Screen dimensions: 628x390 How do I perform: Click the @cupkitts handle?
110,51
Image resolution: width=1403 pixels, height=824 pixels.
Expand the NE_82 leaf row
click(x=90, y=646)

____________

Set exercise: Output the material as a two-column CSV with the header row instruction,coordinates and one row for each item. Put its text in instruction and its answer in coordinates, enclosing every field in double quotes and replacing any line break with a space.

Written response:
instruction,coordinates
"Screen dimensions: 628x390 How do I perform: Click the @cupkitts handle?","110,51"
"Image resolution: width=1403 pixels, height=824 pixels. Expand the NE_82 leaf row","click(x=90, y=646)"